- _Given information_
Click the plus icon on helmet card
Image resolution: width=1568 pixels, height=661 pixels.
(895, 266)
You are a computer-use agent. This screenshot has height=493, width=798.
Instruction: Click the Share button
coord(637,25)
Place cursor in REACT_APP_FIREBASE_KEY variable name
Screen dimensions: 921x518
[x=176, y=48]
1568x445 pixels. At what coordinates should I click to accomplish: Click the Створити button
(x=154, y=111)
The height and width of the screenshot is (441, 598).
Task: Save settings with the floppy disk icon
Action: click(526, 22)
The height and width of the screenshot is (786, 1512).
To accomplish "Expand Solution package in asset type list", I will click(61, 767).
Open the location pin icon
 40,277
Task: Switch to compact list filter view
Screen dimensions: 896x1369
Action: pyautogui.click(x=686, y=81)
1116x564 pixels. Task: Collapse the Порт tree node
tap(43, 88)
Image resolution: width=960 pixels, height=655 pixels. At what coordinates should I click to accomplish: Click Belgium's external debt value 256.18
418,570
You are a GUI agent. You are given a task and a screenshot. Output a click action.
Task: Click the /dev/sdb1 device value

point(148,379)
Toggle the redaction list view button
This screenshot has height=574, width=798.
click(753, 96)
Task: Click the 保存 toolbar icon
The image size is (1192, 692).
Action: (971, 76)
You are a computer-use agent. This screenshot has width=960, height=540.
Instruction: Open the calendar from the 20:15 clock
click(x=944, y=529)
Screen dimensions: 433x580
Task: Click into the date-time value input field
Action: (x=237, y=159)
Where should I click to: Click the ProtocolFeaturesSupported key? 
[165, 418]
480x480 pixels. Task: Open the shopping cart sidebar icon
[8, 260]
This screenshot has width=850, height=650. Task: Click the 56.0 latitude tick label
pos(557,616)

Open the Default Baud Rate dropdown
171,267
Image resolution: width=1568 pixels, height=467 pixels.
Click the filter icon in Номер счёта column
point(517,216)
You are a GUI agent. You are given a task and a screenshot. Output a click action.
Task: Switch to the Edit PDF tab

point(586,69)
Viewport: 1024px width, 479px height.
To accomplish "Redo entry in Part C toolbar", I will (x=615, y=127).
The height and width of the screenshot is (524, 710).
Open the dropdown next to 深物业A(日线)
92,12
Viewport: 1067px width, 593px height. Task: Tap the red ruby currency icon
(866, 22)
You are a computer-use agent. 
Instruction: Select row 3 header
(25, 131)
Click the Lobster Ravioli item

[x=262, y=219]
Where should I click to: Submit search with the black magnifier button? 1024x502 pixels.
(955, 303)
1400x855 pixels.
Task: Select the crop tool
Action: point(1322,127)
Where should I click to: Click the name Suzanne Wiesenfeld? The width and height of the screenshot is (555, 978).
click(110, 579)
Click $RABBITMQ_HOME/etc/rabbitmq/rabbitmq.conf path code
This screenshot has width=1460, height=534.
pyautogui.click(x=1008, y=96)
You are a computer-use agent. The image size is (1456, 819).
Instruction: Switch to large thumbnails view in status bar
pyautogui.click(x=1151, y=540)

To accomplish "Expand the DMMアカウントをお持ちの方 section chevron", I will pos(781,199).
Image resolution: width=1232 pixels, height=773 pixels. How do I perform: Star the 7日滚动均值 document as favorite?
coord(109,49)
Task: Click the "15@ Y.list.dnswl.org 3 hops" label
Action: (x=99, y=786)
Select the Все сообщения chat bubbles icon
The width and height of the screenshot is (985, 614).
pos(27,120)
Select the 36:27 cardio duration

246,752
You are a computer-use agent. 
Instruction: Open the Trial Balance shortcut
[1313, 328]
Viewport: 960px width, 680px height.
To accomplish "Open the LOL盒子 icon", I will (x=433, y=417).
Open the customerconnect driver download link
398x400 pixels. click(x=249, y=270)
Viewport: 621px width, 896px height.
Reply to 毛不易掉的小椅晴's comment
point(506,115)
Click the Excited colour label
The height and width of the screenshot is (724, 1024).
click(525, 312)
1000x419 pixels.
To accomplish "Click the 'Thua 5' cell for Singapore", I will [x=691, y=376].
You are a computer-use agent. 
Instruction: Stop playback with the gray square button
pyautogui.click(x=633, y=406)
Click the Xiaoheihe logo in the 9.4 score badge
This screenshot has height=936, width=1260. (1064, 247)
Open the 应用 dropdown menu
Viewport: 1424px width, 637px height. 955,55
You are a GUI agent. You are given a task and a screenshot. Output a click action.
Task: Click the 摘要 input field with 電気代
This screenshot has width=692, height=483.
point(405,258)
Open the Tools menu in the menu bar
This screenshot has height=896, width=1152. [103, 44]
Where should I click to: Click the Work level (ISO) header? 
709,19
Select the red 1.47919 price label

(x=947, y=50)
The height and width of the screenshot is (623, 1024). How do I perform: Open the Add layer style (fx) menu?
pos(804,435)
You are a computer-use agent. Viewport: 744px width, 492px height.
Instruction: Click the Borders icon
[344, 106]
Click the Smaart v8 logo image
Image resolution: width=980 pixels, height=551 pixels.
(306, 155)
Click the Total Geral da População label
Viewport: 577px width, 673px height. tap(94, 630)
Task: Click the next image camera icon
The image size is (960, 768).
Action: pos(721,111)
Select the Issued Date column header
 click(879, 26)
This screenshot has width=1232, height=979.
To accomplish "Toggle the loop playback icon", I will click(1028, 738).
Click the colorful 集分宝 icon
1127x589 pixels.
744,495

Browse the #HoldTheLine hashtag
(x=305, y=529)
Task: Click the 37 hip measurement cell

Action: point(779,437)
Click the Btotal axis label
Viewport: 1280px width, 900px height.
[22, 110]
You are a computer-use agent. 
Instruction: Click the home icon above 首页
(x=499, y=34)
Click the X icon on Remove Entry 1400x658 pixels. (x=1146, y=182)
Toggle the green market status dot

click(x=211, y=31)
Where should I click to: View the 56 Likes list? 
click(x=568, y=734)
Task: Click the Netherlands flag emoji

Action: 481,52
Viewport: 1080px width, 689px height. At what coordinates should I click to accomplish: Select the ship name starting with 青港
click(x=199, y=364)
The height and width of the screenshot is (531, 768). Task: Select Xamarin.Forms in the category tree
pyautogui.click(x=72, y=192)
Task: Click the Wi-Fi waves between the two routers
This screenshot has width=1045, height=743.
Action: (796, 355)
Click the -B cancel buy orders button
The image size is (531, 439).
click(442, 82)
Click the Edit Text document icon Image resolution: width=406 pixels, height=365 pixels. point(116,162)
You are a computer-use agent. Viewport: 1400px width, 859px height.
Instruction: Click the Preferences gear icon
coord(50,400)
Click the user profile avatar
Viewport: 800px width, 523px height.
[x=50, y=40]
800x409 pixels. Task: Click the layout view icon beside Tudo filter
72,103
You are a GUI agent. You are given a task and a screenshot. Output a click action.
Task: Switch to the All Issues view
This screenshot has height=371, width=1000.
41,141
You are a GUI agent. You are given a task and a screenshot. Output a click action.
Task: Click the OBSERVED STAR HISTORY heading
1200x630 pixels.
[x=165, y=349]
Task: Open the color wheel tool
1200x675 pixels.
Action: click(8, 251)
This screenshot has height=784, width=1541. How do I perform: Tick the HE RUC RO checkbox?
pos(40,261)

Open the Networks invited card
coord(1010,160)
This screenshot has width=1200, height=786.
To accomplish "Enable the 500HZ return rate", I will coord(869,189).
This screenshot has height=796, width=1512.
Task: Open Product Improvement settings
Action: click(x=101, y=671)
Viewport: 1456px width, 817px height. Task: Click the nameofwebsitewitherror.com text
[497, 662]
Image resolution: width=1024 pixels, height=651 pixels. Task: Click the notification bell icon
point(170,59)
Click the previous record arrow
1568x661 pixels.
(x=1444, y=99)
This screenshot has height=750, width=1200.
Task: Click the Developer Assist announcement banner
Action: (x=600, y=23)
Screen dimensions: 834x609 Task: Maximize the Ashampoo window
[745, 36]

- _The task_
Give back the listing exactly.

- _Solution to this problem_
Click the plus icon on helmet card
Image resolution: width=1568 pixels, height=661 pixels.
(895, 266)
You are a computer-use agent. This screenshot has height=493, width=798.
Instruction: Click the Share button
coord(637,25)
Place cursor in REACT_APP_FIREBASE_KEY variable name
Screen dimensions: 921x518
[x=176, y=48]
1568x445 pixels. At what coordinates should I click to accomplish: Click the Створити button
(x=154, y=111)
The height and width of the screenshot is (441, 598).
Task: Save settings with the floppy disk icon
Action: click(526, 22)
The height and width of the screenshot is (786, 1512).
To accomplish "Expand Solution package in asset type list", I will click(61, 767).
Open the location pin icon
 40,277
Task: Switch to compact list filter view
Screen dimensions: 896x1369
Action: pyautogui.click(x=686, y=81)
1116x564 pixels. Task: Collapse the Порт tree node
tap(43, 88)
Image resolution: width=960 pixels, height=655 pixels. At what coordinates should I click to accomplish: Click Belgium's external debt value 256.18
418,570
You are a GUI agent. You are given a task and a screenshot. Output a click action.
Task: Click the /dev/sdb1 device value

point(148,379)
Toggle the redaction list view button
This screenshot has height=574, width=798.
click(753, 96)
Task: Click the 保存 toolbar icon
The image size is (1192, 692).
Action: (971, 76)
You are a computer-use agent. This screenshot has width=960, height=540.
Instruction: Open the calendar from the 20:15 clock
click(x=944, y=529)
Screen dimensions: 433x580
Task: Click into the date-time value input field
Action: (x=237, y=159)
Where should I click to: Click the ProtocolFeaturesSupported key? 
[165, 418]
480x480 pixels. Task: Open the shopping cart sidebar icon
[8, 260]
This screenshot has width=850, height=650. Task: Click the 56.0 latitude tick label
pos(557,616)

Open the Default Baud Rate dropdown
171,267
Image resolution: width=1568 pixels, height=467 pixels.
Click the filter icon in Номер счёта column
point(517,216)
You are a GUI agent. You are given a task and a screenshot. Output a click action.
Task: Switch to the Edit PDF tab

point(586,69)
Viewport: 1024px width, 479px height.
To accomplish "Redo entry in Part C toolbar", I will (x=615, y=127).
The height and width of the screenshot is (524, 710).
Open the dropdown next to 深物业A(日线)
92,12
Viewport: 1067px width, 593px height. Task: Tap the red ruby currency icon
(866, 22)
You are a computer-use agent. 
Instruction: Select row 3 header
(25, 131)
Click the Lobster Ravioli item

[x=262, y=219]
Where should I click to: Submit search with the black magnifier button? 1024x502 pixels.
(955, 303)
1400x855 pixels.
Task: Select the crop tool
Action: point(1322,127)
Where should I click to: Click the name Suzanne Wiesenfeld? The width and height of the screenshot is (555, 978).
click(110, 579)
Click $RABBITMQ_HOME/etc/rabbitmq/rabbitmq.conf path code
This screenshot has width=1460, height=534.
pyautogui.click(x=1008, y=96)
You are a computer-use agent. The image size is (1456, 819).
Instruction: Switch to large thumbnails view in status bar
pyautogui.click(x=1151, y=540)

To accomplish "Expand the DMMアカウントをお持ちの方 section chevron", I will pos(781,199).
Image resolution: width=1232 pixels, height=773 pixels. How do I perform: Star the 7日滚动均值 document as favorite?
coord(109,49)
Task: Click the "15@ Y.list.dnswl.org 3 hops" label
Action: (x=99, y=786)
Select the Все сообщения chat bubbles icon
The width and height of the screenshot is (985, 614).
pos(27,120)
Select the 36:27 cardio duration

246,752
You are a computer-use agent. 
Instruction: Open the Trial Balance shortcut
[1313, 328]
Viewport: 960px width, 680px height.
To accomplish "Open the LOL盒子 icon", I will (x=433, y=417).
Open the customerconnect driver download link
398x400 pixels. click(x=249, y=270)
Viewport: 621px width, 896px height.
Reply to 毛不易掉的小椅晴's comment
point(506,115)
Click the Excited colour label
The height and width of the screenshot is (724, 1024).
click(525, 312)
1000x419 pixels.
To accomplish "Click the 'Thua 5' cell for Singapore", I will [x=691, y=376].
You are a computer-use agent. 
Instruction: Stop playback with the gray square button
pyautogui.click(x=633, y=406)
Click the Xiaoheihe logo in the 9.4 score badge
This screenshot has height=936, width=1260. (1064, 247)
Open the 应用 dropdown menu
Viewport: 1424px width, 637px height. 955,55
You are a GUI agent. You are given a task and a screenshot. Output a click action.
Task: Click the 摘要 input field with 電気代
This screenshot has width=692, height=483.
point(405,258)
Open the Tools menu in the menu bar
This screenshot has height=896, width=1152. [103, 44]
Where should I click to: Click the Work level (ISO) header? 
709,19
Select the red 1.47919 price label

(x=947, y=50)
The height and width of the screenshot is (623, 1024). How do I perform: Open the Add layer style (fx) menu?
pos(804,435)
You are a computer-use agent. Viewport: 744px width, 492px height.
Instruction: Click the Borders icon
[344, 106]
Click the Smaart v8 logo image
Image resolution: width=980 pixels, height=551 pixels.
(306, 155)
Click the Total Geral da População label
Viewport: 577px width, 673px height. tap(94, 630)
Task: Click the next image camera icon
The image size is (960, 768).
Action: pos(721,111)
Select the Issued Date column header
 click(879, 26)
This screenshot has width=1232, height=979.
To accomplish "Toggle the loop playback icon", I will click(1028, 738).
Click the colorful 集分宝 icon
1127x589 pixels.
744,495

Browse the #HoldTheLine hashtag
(x=305, y=529)
Task: Click the 37 hip measurement cell

Action: point(779,437)
Click the Btotal axis label
Viewport: 1280px width, 900px height.
[22, 110]
You are a computer-use agent. 
Instruction: Click the home icon above 首页
(x=499, y=34)
Click the X icon on Remove Entry 1400x658 pixels. (x=1146, y=182)
Toggle the green market status dot

click(x=211, y=31)
Where should I click to: View the 56 Likes list? 
click(x=568, y=734)
Task: Click the Netherlands flag emoji

Action: 481,52
Viewport: 1080px width, 689px height. At what coordinates should I click to accomplish: Select the ship name starting with 青港
click(x=199, y=364)
The height and width of the screenshot is (531, 768). Task: Select Xamarin.Forms in the category tree
pyautogui.click(x=72, y=192)
Task: Click the Wi-Fi waves between the two routers
This screenshot has width=1045, height=743.
Action: (796, 355)
Click the -B cancel buy orders button
The image size is (531, 439).
click(442, 82)
Click the Edit Text document icon Image resolution: width=406 pixels, height=365 pixels. point(116,162)
You are a computer-use agent. Viewport: 1400px width, 859px height.
Instruction: Click the Preferences gear icon
coord(50,400)
Click the user profile avatar
Viewport: 800px width, 523px height.
[x=50, y=40]
800x409 pixels. Task: Click the layout view icon beside Tudo filter
72,103
You are a GUI agent. You are given a task and a screenshot. Output a click action.
Task: Switch to the All Issues view
This screenshot has height=371, width=1000.
41,141
You are a GUI agent. You are given a task and a screenshot. Output a click action.
Task: Click the OBSERVED STAR HISTORY heading
1200x630 pixels.
[x=165, y=349]
Task: Open the color wheel tool
1200x675 pixels.
Action: click(8, 251)
This screenshot has height=784, width=1541. How do I perform: Tick the HE RUC RO checkbox?
pos(40,261)

Open the Networks invited card
coord(1010,160)
This screenshot has width=1200, height=786.
To accomplish "Enable the 500HZ return rate", I will coord(869,189).
This screenshot has height=796, width=1512.
Task: Open Product Improvement settings
Action: click(x=101, y=671)
Viewport: 1456px width, 817px height. Task: Click the nameofwebsitewitherror.com text
[497, 662]
Image resolution: width=1024 pixels, height=651 pixels. Task: Click the notification bell icon
point(170,59)
Click the previous record arrow
1568x661 pixels.
(x=1444, y=99)
This screenshot has height=750, width=1200.
Task: Click the Developer Assist announcement banner
Action: (x=600, y=23)
Screen dimensions: 834x609 Task: Maximize the Ashampoo window
[745, 36]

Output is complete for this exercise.